The expression on his face was such that the retirement-home warden almost fainted and had to sit down quickly, but the doctor declared the end had probably been quick.
V
[tight beam, M16.4, tra. @n4.28.858.8893]
xGCU Grey Area
oGSV Honest Mistake
There. I am on my way.
∞
xGSV Honest Mistake
oGCU Grey Area
Not before time.
∞
There was work to be done.
∞
More animal brains to be delved into?
∞
History to be unearthed. Truth to be discovered.
∞
I would have thought that one of the last places one would have
expected to find on any itinerary concerning the search for truth
would be inside the minds of mere animals.
∞
When the mere animals concerned have orchestrated one of the most successful and total expungings of both a significant part of their own species and every physical record regarding that act of genocide, one has remarkably little choice.
∞
I’m sure no one would deny your application does you credit.
∞
Gosh, thanks. That m
ust be why the other ships call me
Meatfucker.
∞
Absolutely.
Well, let me wish you all the best with whatever it is our friends
might require of you.
∞
Thank you.
My aim is to please . . .
∞
(End signal file.)
VI
He left a trail of weaponry and the liquefied remains of gambling chips. The two heavy micro rifles clattered to the absorber mat just outside the airlock door and the cloak fell just beyond them. The guns glinted in the soft light reflecting off gleaming wooden panels. The mercury gambling chips in his jacket pocket, exposed to the human-ambient heat of the module’s interior, promptly melted. He felt the change happen, and stopped, mystified, to stare into his pockets. He shrugged, then turned his pockets inside out and let the mercury splash onto the mat. He yawned and walked on. Funny the module hadn’t greeted him.
The pistols bounced on the carpeted floor of the hall and lay beading with frost. He left the short jacket hanging on a piece of sculpture in the hall. He yawned again. It was not far off the time of habitat dawn. Very much time for bed. He rolled down the tops of the knee-boots and kicked them both down the corridor leading to the swimming pool.
He was pulling down his trousers as he entered the module’s main social area, shuffling forward bent over and holding on to the wall as he cursed the garments and tried to kick them off without falling over.
There was somebody there. He stopped and stared.
It looked very much like his favourite uncle was sitting in one of the lounge’s best seats.
Genar-Hofoen stood upright and swayed, staring through numerous blinks.

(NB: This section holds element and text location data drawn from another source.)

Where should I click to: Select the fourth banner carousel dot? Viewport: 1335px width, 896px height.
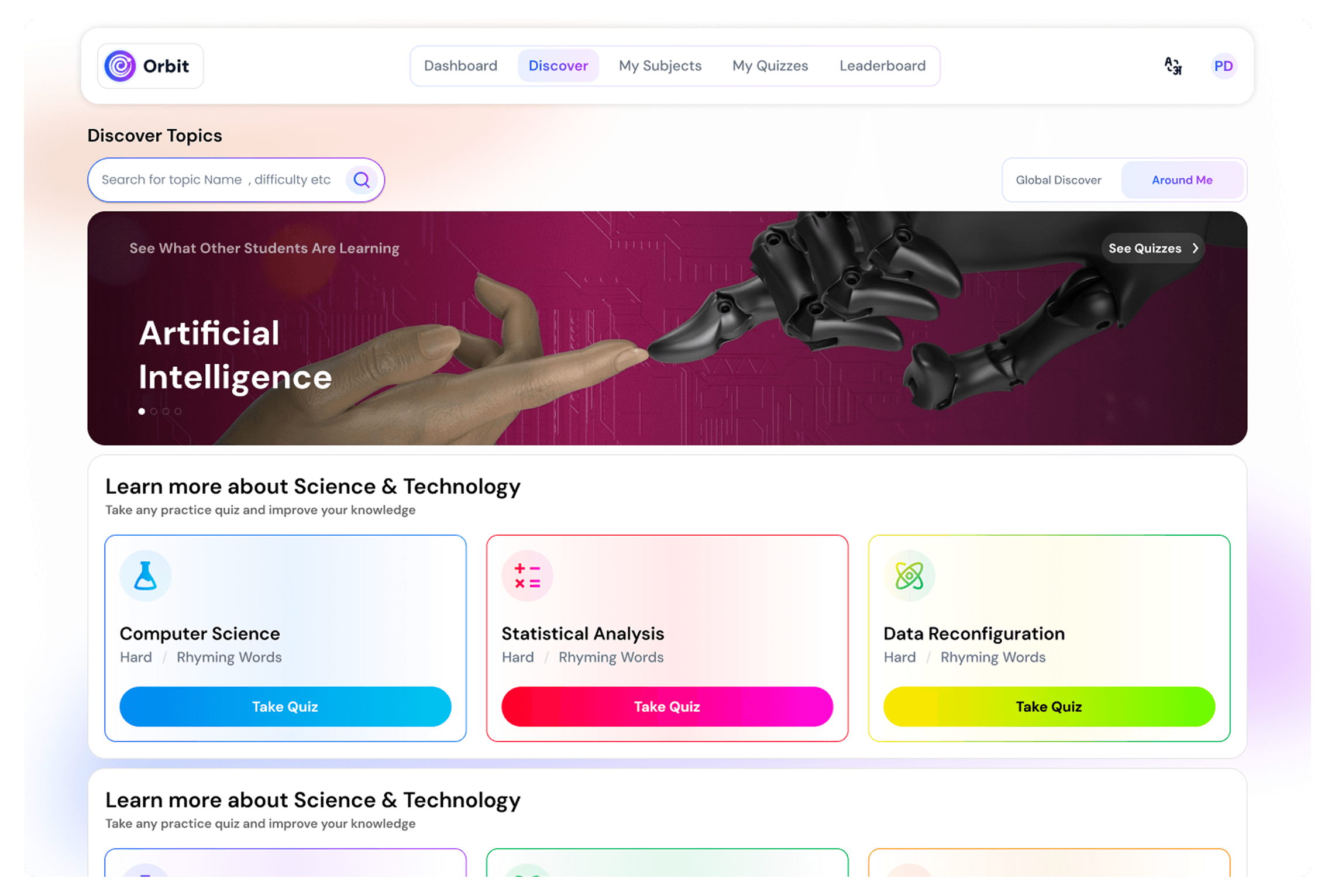coord(178,411)

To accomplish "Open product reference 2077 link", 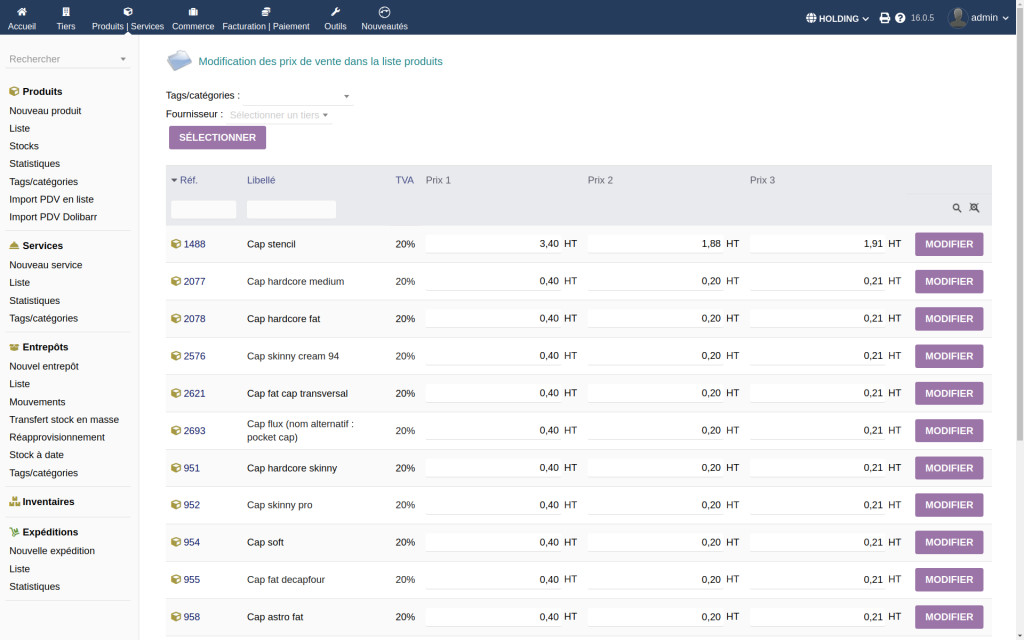I will (194, 282).
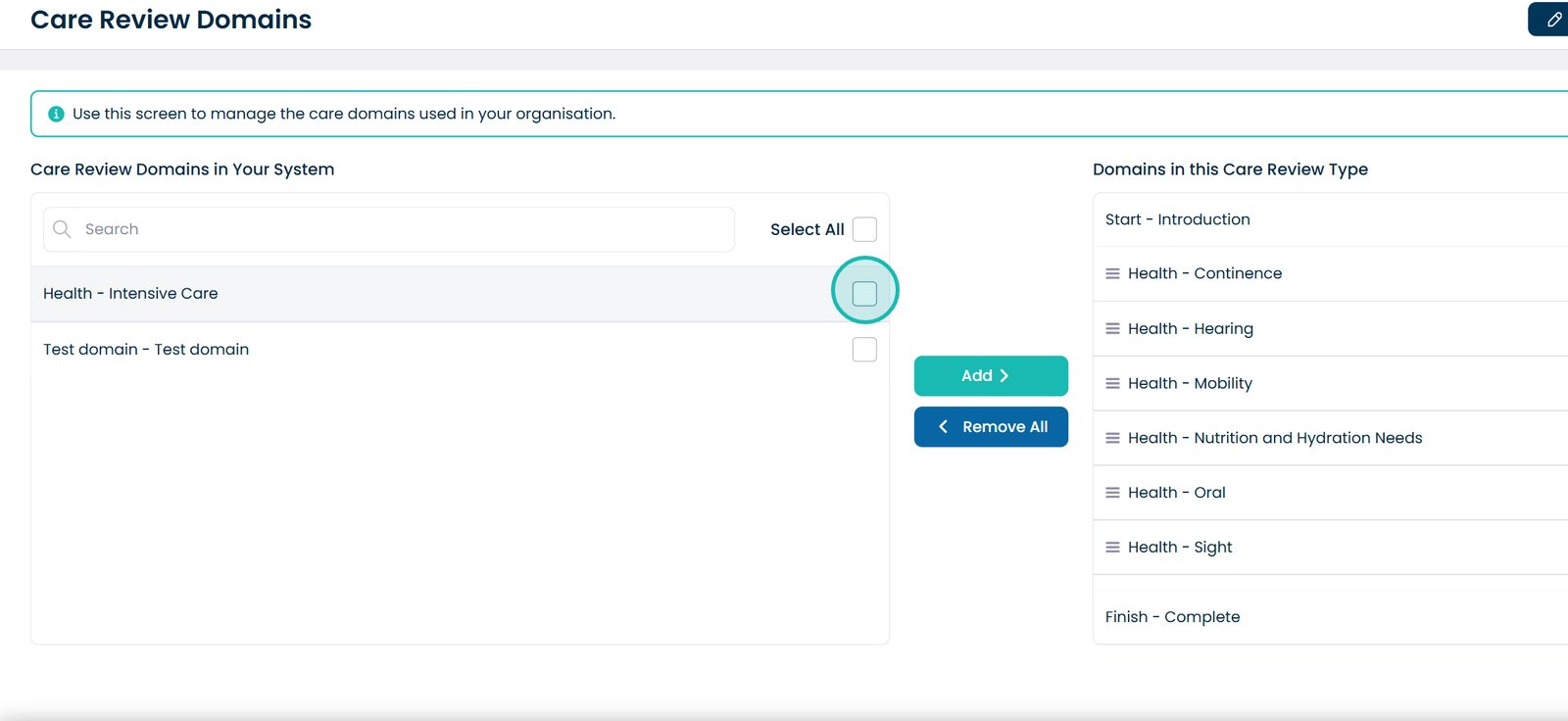The image size is (1568, 721).
Task: Click the search magnifier icon
Action: (62, 229)
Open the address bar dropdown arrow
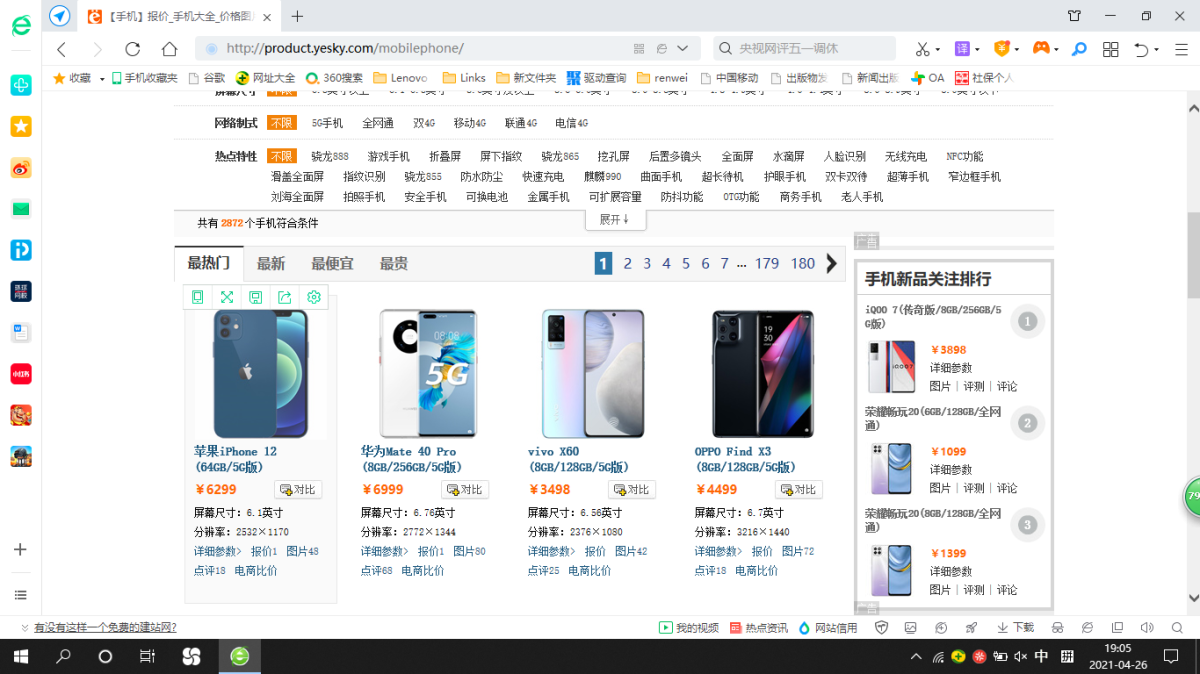Viewport: 1200px width, 674px height. click(x=683, y=49)
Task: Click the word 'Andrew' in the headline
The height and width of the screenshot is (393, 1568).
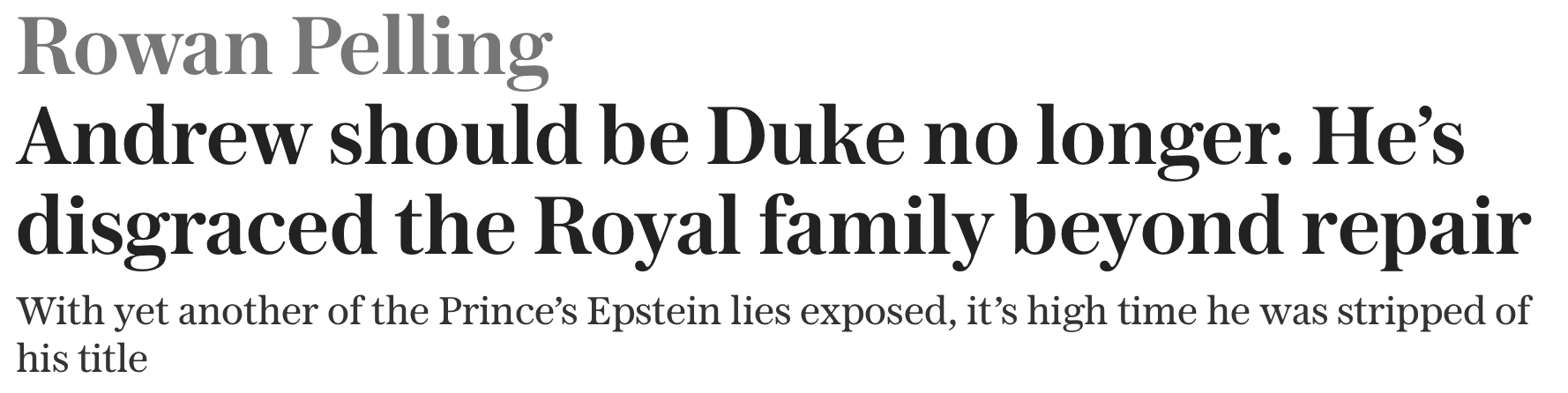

‘Uncle Tishlin?’ he said, squinting at the apparition. He leant on an antique cabinet and finally hauled his trousers off.
The figure - tall, white-maned and with a light smile playing on its craggily severe face - stood up and adjusted its long formal jacket. ‘Just a pretend version, Byr,’ the voice rumbled. The hologram put its head back and fixed him with a measuring, questioning look. ‘They really do want you to do this thing for them, boy.’